Eigens für die Kunstmesse geschaffen
Seine neuen Arbeiten hat Hans Jörg Glattfelder, eigens für den Auftritt in Karlsruhe geschaffen. Mit seinen ebenfalls „täuschenden“, aber statuarisch liegenden Rauten, ist Glattfelder bereits seit einiger Zeit bei Geiger am Konstanzer Fischmarkt vertreten. Mit seinen neuesten Arbeiten, seinen „synthetischen Reliefs“, hat der aus der Schweiz stammende Künstler, wie ihm von Kritikern bescheinigt wird, eine neue Dimension der Konkreten Malerei aufgeschlagen. Die Arbeiten Glattfelders waren bereits vor der offiziellen Eröffnung der Kunstmesse verkauft. Glattfelder ist ein weltläufiger Künstler, der in Rom, Florenz, Mailand und New York lebte und arbeitete. Besonders inspiriert wurde er von Antonio Calderara.

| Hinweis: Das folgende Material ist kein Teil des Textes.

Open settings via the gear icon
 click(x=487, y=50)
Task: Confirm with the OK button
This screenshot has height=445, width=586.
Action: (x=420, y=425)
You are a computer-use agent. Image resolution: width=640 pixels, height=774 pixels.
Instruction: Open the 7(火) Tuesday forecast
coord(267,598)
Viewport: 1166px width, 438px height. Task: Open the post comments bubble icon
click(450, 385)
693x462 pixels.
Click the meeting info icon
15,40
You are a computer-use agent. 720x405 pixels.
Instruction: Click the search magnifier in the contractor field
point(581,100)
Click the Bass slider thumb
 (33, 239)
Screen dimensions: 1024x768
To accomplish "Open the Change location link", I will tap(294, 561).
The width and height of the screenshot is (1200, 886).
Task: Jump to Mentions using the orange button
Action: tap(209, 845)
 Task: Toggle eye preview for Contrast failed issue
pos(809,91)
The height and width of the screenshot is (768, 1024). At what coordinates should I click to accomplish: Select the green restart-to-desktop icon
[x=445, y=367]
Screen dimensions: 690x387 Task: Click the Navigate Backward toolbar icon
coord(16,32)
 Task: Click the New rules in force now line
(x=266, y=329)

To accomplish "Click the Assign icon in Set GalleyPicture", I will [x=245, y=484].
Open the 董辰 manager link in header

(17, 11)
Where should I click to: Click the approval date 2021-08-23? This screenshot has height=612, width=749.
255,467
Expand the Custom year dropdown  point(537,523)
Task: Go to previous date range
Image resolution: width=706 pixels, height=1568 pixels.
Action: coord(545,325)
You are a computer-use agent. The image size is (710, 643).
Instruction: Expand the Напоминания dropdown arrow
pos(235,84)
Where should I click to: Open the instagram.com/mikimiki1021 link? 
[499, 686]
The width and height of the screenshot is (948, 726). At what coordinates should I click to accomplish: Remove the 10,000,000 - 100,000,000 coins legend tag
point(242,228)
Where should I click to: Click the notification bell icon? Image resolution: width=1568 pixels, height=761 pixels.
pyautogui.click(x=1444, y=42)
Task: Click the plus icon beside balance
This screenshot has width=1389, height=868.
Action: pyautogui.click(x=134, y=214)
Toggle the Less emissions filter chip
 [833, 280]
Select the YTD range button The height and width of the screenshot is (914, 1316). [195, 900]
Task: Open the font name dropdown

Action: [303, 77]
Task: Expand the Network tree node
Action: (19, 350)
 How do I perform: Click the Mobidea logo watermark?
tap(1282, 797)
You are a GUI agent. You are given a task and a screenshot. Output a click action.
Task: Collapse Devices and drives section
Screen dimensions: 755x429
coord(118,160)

Glattfelder wie der Calderara (gestorben 1978) haben ihre Länder bei Biennalen in Venedig vertreten.
Mehrfaches Strahlen der Marion Eichmann
Neben Glattfelder präsentierten die Geigers einige ihrer Lieblingskünstler. Heinz Mack war mit einigen ausgewählten neuen Bildern dabei, hinzu kamen Arbeiten von Christian Megert und Rupprecht Geiger. Zu studieren war ferner unter anderem ein grossformatiges Bild der famosen jungen Zeichnerin Marion Eichmann, einer Künstlerin, die so charmant zu strahlen weiss wie kaum eine andere Kunstschaffende unserer Tage. Daran mag es wohl gelegen haben, dass ein Portrait von ihr auf die Titelseite des offiziellen Messeprospekts gelangte. Marion Eichmann, die bei Geigers in Karlsruhe immer wieder mal vorbei schaut, studierte an der Kunsthochschule Berlin Weissensee bei Professor Gotenbach, machte sich Metropolen wie Istanbul und Chicago zeichnerisch zu eigen und zog jeweils ein Jahr in ebensolcher Mission durch Afrika und Asien. Bild: Erich Gropper






Der geneigte Betrachter der Glattfelder’schen Bilder wird ohne viel Zögerns an die Werke des großartigen Victor Vasarely (1906-1997) erinnert. So neu ist die Idee der Täuschung mit planflachen Objekten dann doch nicht. Da “malt” der andere Diskutant auf dem obigen Foto (Achim Mende) mit seinen Bildern aus luftigen Höhen bis dato weniger bekannte Perspektiven. Deshalb wohl auch die erregte Diskussion - Aber über Kunst und Kommerz, lässt sich immer trefflich streiten.
Ich wünsche - wie stets - einen erfolgreichen Tag
heute mit viel Inspirationen für neue Perspektiven.